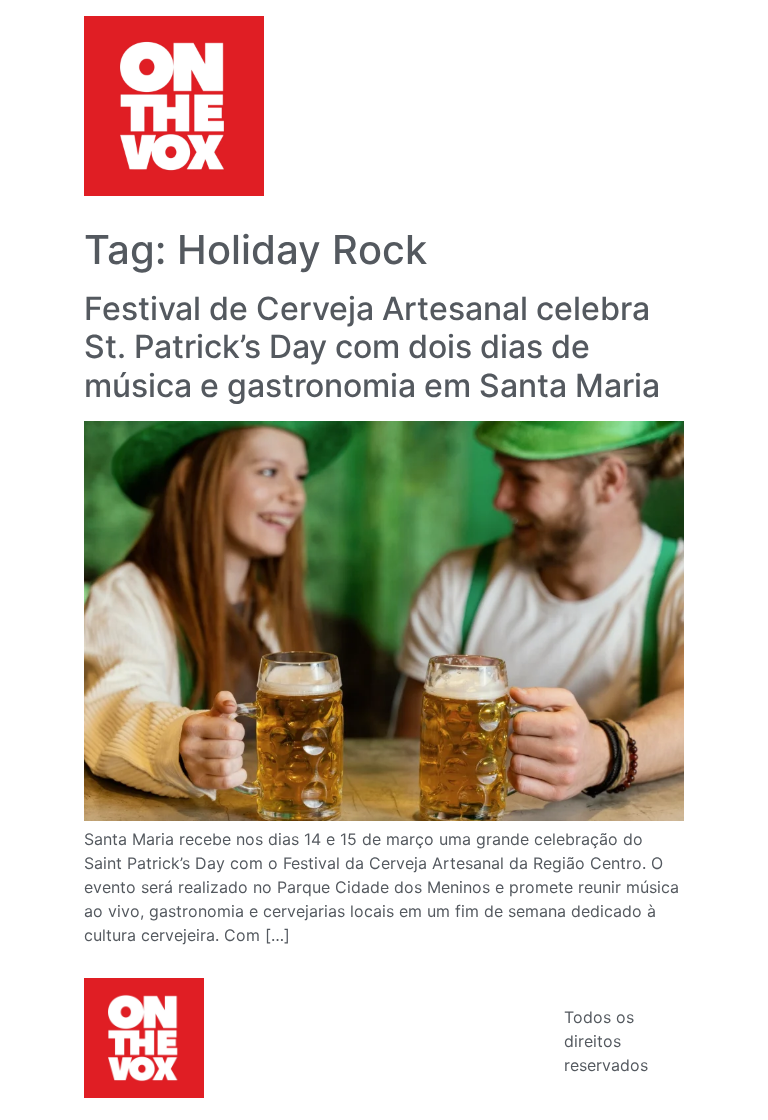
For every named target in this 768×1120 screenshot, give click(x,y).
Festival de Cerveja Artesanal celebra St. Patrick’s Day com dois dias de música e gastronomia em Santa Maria (372, 347)
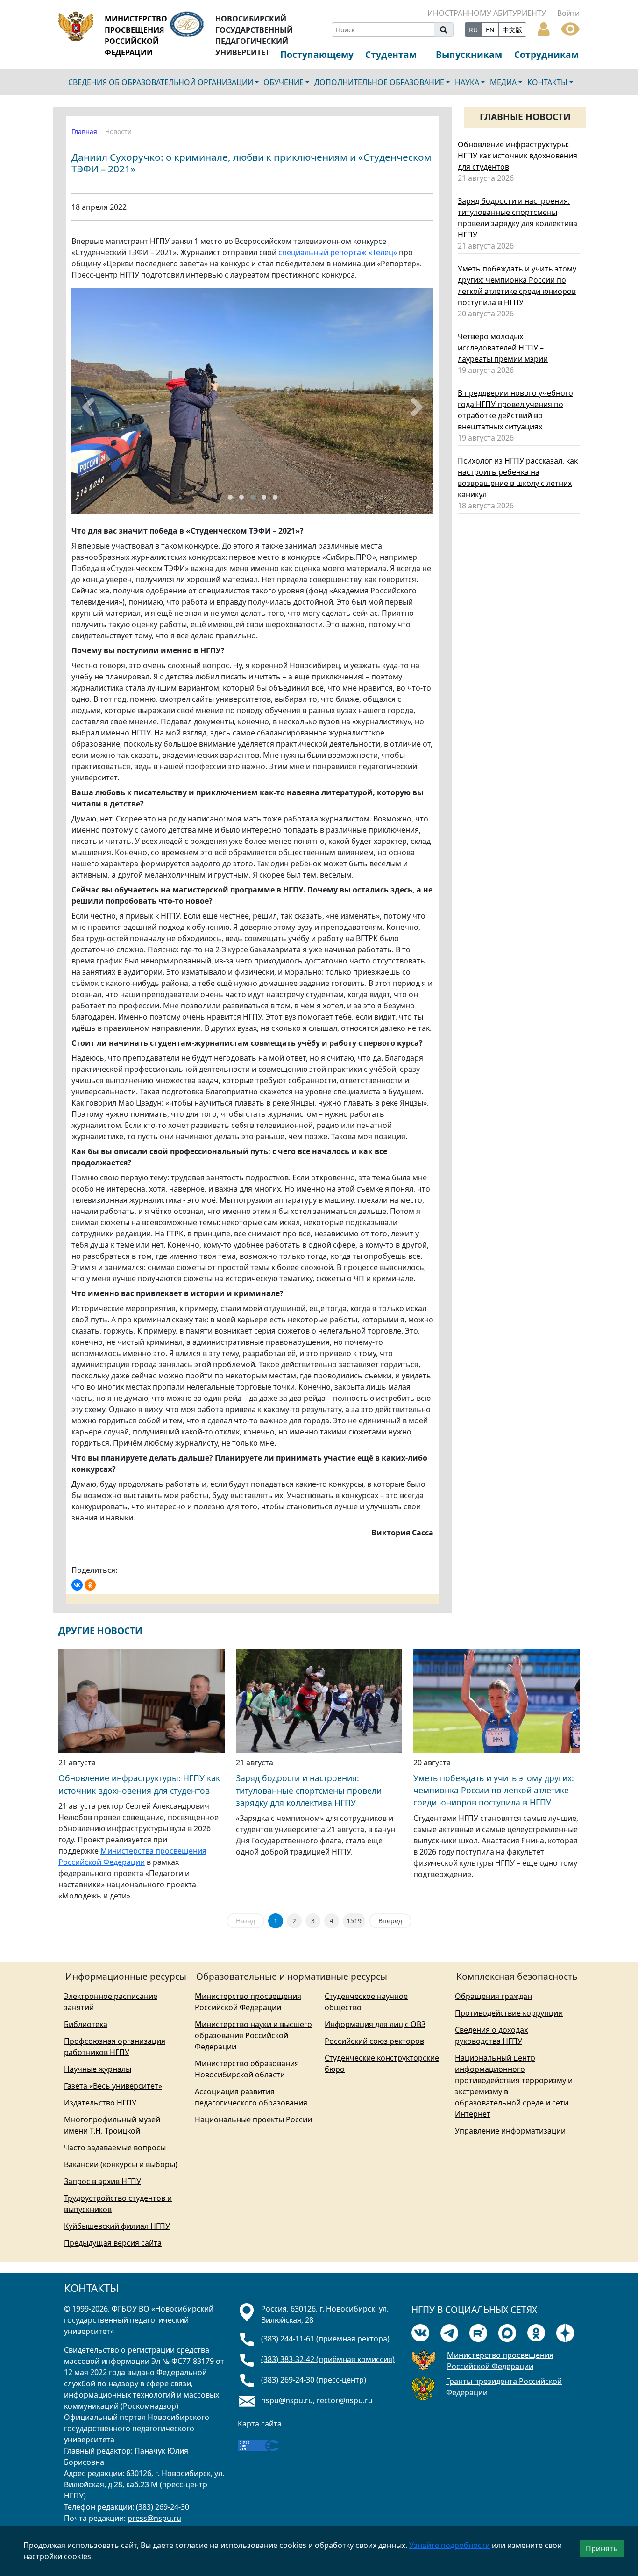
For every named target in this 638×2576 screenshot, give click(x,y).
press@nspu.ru (154, 2518)
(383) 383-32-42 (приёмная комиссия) (328, 2359)
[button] (230, 497)
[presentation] (88, 407)
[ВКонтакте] (77, 1585)
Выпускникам (469, 54)
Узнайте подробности (449, 2545)
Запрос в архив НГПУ (102, 2181)
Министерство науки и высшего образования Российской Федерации (253, 2035)
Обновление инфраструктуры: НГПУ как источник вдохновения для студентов (517, 155)
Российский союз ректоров (374, 2041)
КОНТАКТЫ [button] (547, 82)
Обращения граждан (493, 1996)
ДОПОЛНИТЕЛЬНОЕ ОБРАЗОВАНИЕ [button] (379, 82)
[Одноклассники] (90, 1585)
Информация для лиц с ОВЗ (375, 2024)
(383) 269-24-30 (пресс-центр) (313, 2380)
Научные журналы (97, 2069)
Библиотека (85, 2024)
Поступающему (317, 54)
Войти (568, 13)
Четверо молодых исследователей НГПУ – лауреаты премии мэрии (503, 347)
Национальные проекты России (253, 2119)
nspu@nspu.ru (287, 2400)
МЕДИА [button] (503, 82)
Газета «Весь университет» (113, 2086)
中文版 (512, 29)
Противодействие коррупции (509, 2013)
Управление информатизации (510, 2131)
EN (490, 29)
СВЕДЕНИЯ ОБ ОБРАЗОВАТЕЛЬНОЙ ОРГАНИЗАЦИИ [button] (160, 82)
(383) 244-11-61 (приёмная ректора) (325, 2338)
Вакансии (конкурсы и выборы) (120, 2164)
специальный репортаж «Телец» (337, 252)
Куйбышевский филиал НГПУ (117, 2226)
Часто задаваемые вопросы (115, 2147)
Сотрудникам (546, 54)
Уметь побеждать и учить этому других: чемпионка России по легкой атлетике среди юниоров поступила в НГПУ (493, 1790)
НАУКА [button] (467, 82)
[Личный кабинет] (544, 28)
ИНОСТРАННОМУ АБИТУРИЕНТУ (486, 13)
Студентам (391, 54)
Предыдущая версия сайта (113, 2243)
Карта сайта (260, 2424)
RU (473, 29)
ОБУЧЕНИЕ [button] (283, 82)
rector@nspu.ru (345, 2400)
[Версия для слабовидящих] (570, 28)
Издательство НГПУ (100, 2103)
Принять (602, 2548)
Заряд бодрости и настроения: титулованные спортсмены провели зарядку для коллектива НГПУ (309, 1790)
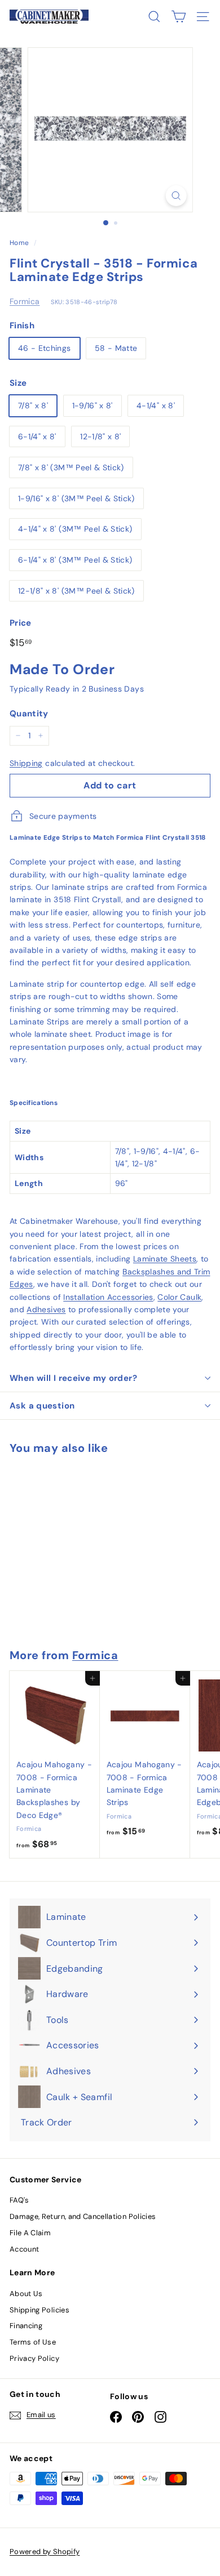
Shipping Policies (39, 2310)
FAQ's (19, 2200)
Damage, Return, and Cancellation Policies (83, 2216)
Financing (26, 2325)
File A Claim (30, 2233)
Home (19, 242)
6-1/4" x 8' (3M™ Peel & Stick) (75, 560)
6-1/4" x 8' (37, 436)
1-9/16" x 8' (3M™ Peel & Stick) (76, 498)
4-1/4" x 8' (156, 405)
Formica (24, 301)
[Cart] (178, 16)
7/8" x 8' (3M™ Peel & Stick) (71, 467)
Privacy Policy (34, 2358)
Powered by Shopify (45, 2551)
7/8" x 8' (33, 405)
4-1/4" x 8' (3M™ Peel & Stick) (75, 529)
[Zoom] (175, 195)
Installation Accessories (108, 1297)
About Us (26, 2293)
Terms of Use (33, 2342)
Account (24, 2249)
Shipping (26, 763)
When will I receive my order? (73, 1378)
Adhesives (46, 1309)
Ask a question (42, 1405)
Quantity (29, 713)
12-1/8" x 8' (100, 436)
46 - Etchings (44, 348)
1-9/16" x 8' (92, 405)
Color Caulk (179, 1297)
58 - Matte (116, 348)
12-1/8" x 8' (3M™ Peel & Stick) (76, 591)
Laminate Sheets (164, 1259)
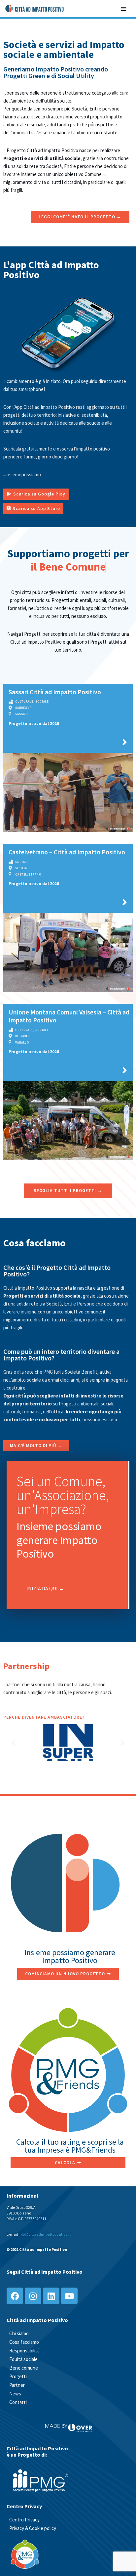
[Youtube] (69, 2296)
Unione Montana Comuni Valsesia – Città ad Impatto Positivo (69, 1016)
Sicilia (21, 868)
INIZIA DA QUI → (45, 1588)
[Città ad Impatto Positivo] (35, 9)
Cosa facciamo (24, 2342)
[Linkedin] (51, 2296)
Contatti (18, 2402)
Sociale (42, 701)
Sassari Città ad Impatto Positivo (55, 692)
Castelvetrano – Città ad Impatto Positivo (67, 852)
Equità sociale (23, 2359)
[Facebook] (15, 2296)
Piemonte (23, 1036)
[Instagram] (33, 2296)
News (15, 2393)
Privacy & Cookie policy (32, 2528)
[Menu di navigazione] (123, 8)
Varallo (22, 1042)
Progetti (18, 2376)
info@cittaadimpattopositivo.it (44, 2234)
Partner (17, 2385)
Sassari (21, 714)
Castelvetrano (28, 874)
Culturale (24, 701)
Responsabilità (24, 2350)
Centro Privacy (24, 2519)
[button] (13, 1742)
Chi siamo (19, 2333)
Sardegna (23, 707)
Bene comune (23, 2368)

* * * *

Show each line from the material above where the string "named" can be found.

▶ _TASK RESPONSE_:
For every named target in this 768×1120 screenshot, give click(x,y).
For every named target in this 638×2576 screenshot, give click(x,y).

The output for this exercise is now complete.